The next rule for cultivating a peaceful frame of mind after following the Golden Rule, being kind to yourself and exercising is to turn inward – literally.
Three thousand years ago, our internal organs and systems were still largely a mystery. Yogis referred to our insides as our energy body: the parts that keep us alive.
People understood the rudimentary mechanics: food, liquids, and fresh air are converted into fuel and circulated throughout our body via blood while our brain communicates with the rest of our body through a system of nerves – but the science of exactly how that’s accomplished hadn’t been verified.

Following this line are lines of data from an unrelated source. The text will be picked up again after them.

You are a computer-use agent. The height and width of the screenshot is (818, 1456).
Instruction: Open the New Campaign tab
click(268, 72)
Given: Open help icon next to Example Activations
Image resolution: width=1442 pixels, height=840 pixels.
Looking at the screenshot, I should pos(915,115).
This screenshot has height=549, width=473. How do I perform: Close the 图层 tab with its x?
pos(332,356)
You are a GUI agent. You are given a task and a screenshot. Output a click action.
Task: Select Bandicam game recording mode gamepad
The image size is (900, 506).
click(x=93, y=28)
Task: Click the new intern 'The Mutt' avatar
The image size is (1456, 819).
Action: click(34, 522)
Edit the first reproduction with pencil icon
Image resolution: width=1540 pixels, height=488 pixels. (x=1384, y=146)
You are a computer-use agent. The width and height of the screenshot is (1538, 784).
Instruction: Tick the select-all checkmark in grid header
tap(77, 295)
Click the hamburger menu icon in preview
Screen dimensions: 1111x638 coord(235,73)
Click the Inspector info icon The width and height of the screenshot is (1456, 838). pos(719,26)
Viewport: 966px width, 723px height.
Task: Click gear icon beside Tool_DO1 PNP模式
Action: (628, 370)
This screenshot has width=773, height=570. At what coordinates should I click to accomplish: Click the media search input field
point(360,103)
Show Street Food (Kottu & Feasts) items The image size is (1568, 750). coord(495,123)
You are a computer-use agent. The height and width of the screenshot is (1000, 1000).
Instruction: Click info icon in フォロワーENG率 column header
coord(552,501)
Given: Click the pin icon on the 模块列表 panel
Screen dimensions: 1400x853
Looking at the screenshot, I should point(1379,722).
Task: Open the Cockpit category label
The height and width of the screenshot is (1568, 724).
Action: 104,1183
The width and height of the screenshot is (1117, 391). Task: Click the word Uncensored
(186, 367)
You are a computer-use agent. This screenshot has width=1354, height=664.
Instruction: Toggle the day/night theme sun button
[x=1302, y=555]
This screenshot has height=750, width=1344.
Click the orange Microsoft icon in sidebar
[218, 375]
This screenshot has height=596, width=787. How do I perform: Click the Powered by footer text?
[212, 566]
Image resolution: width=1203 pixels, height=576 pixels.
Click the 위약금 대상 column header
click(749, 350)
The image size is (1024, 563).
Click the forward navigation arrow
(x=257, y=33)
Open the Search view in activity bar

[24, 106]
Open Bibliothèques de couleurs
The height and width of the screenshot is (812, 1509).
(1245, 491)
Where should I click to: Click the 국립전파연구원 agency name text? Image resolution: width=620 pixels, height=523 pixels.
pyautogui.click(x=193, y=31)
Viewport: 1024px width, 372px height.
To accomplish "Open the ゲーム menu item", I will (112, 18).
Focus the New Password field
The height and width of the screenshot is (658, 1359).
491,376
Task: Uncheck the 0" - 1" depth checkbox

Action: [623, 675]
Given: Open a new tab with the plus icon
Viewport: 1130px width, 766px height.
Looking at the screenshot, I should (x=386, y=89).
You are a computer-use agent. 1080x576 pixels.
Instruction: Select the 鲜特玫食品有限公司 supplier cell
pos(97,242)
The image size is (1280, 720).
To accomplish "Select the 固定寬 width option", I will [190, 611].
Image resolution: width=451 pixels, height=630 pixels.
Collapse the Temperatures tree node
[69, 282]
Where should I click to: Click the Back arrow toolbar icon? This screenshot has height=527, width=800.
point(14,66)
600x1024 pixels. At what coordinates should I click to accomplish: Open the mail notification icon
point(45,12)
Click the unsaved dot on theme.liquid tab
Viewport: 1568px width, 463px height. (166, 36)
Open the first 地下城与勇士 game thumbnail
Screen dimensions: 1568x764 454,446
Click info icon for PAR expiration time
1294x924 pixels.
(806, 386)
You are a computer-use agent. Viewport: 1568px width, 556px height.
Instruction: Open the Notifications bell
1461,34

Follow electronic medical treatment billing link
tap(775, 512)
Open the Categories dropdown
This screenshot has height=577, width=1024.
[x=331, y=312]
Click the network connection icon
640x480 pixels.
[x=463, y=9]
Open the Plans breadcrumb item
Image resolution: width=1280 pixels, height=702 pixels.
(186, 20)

People also understood the primary functions of our larger, more critical organs and system components: our brain, heart, voice box, digestive and reproductive organs, and that they’re linked through our circulatory and nervous systems; specifically, that arteries carry enriched blood in one direction while veins carry depleted blood in the other – and that thoughts are transmitted energetically between our brain and body via a separate system of nerves.
Yogis figured out that we can affect the functioning of our internal organs and systems by manipulating our diaphragm like a bellows – by controlling the rate and depth of our breaths. Your diaphragm is a large flat muscle that serves as the floor of the upper chamber of your abdomen, which contains your lungs and heart within your rib cage, and the ceiling of the lower chamber your abdomen, your stomach, which contains your digestive and reproductive organs, contents and systems.
As you breathe, your diaphragm moves up and down within your abdomen – pulled down to draw oxygen into your lungs, and pulled up to push carbon monoxide out [fun fact: its the only muscle in your body which you can pull in opposite directions]. The practice of controlling the rhythm, depth and subtleness of your breathing stimulates nerve and organ function and blood flow and is very soothing, reducing physical and mental distress.